━━ Exercise data ━━

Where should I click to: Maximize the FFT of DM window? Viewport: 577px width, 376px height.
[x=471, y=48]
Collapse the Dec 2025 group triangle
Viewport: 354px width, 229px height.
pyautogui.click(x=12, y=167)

━━━

Task details.
Please return every line of the items above without any changes.

Response to the exercise.
Where should I click to: Maximize the FFT of DM window? Viewport: 577px width, 376px height.
[x=471, y=48]
Collapse the Dec 2025 group triangle
Viewport: 354px width, 229px height.
pyautogui.click(x=12, y=167)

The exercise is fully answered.